Saturday, April 14, 2018

Confederate "Heritage" Month, August 13: Ulrich Phillips on white racism among nonslaveholders in the South

Still catching up on the Confederate "Heritage" Month posts

I'm continuing here with discussing the essay by slavery historian Ulrich Phillips, The Central Theme of Southern History (American Historical Review 34:1; Oct 1928). Phillips' friendly view of slavery was very much in line with the Lost Cause/neo-Confederate historical narrative supporting segregation and Jim Crow laws. In the last post, we saw how in his view of Southern history it was not slavery that caused the Civil War, but argued that slavery was rather only a means to the end of protecting "white supremacy and civilization."

He also offers a version of the favorite neo-Confederate argument that the Civil War couldn't have been about slavery because the Confederate soldiers were mostly not slaveowners. As a historical position, that doesn't rate as much more than a throwaway talking point. But people hearing it for the first time may be thrown off, because it doesn't occur to most people at most times that the goals or originating causes of a war can somehow be measured by the the personal opinions or ordinary foot soldiers or their personal economic backgrounds. And both the Union and the Confederacy relied on conscription. Both of them offered exemptions to wealthier men who could pay a personal bounty. The Confederacy's version also exempted slaveowners with 20 or more slaves. So the largest slaveowners were exempted from compulsory military service. But even though the ownership of slaves was heavily concentrated, there were whites - and sometimes Indians and even occasionally free blacks - who owned one or a few slaves. So not only was slave ownership not confined to large planters, that also meant that ordinary farmers could aspire to become successful enough to own one or a few slaves. So even ordinary Confederate soldiers could aspire to become slaveowners.
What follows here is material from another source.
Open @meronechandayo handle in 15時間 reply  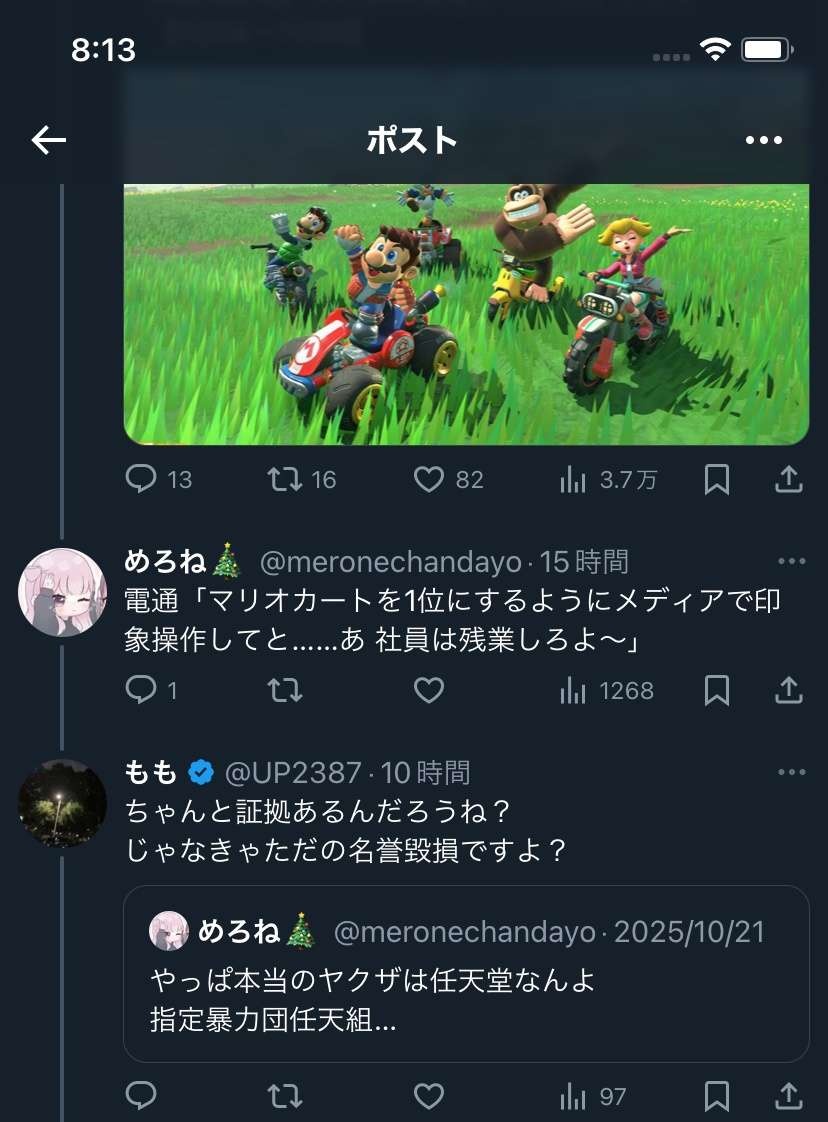point(390,562)
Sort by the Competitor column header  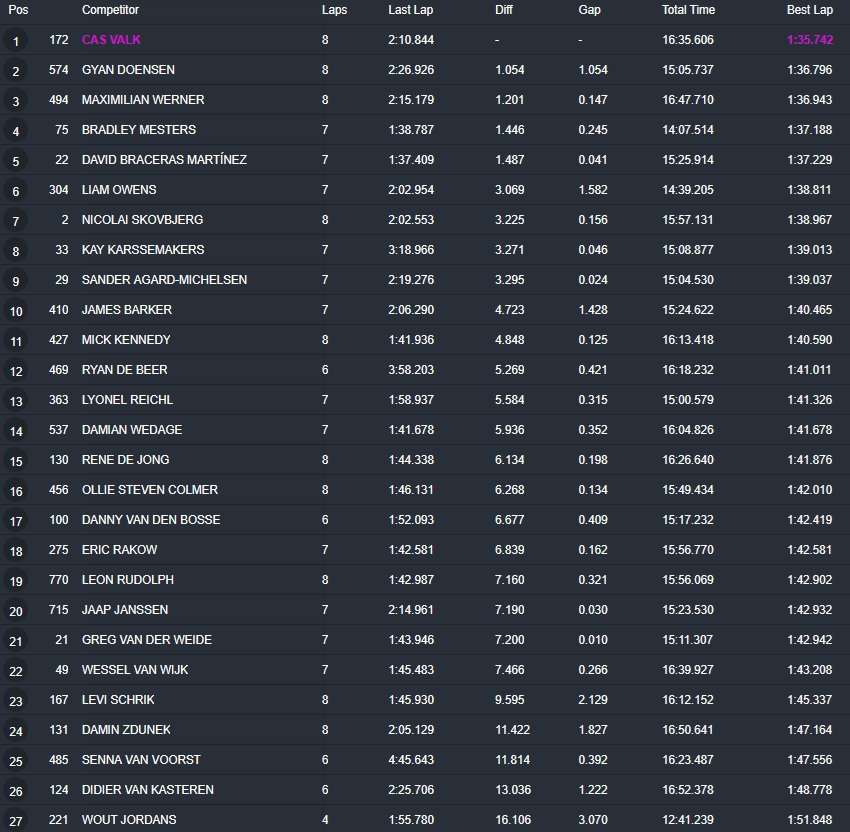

Phillips does at least allude to "militia musters," the slave patrols in which nonslaveowning white citizens were required to participate. Their role was to patrol for slaves away from their plantations without proper papers. It also gave the white men on the patrol the chance to bully both slaves and free blacks with impunity. It was a key institution in giving nonslaveowning whites a psychological stake in the slave system.

Phillips tries to argue that nonslaveowners were the main source of white racism and anger against Northern Abolitionists:
The reason for this apparent anomaly lay doubtless in the two facts, that men of wealth had more to lose in any cataclysm, and that masters had less antipathy to negroes than non-slaveholders did. In daily contact with blacks from birth, and often on a friendly basis of patron and retainer, the planters were in a sort of partnership with their slaves, reckoning upon their good-will or at least possessing a sense of security as a fruit of long habituation to fairly serene conditions. But the white toilers lived outside this partnership and suffered somewhat from its competition. [my emphasis]
The concept of a "partnership" in which one party literally and legally owns the other is an, uh, intriguing concept.

Phillips in that essay pretty much breezes by the fact that hostility against slavery generally coexisted with hostility to the presence of black people, because black people were associated with slavery. That's not said to excuse the attitude, but rather to say that without recognizing that connection the dynamics of the politics of slavery among whites is more difficult to understand.

It was also the fact that Abolitionist advocacy was suppressed in the slave states with increasing intensity in the decades before the Civil War.

But it's also the case that Southern whites were very aware of the central role of slavery in the politics leading up to the Civil War. And, of course, the advocates for secession put the defense of slavery front and center in their demands. Phillips even notes that in the 1850s, "legal sanction for the spread of slaveholding, regardless of geographical potentialities, became the touchstone of Southern rights."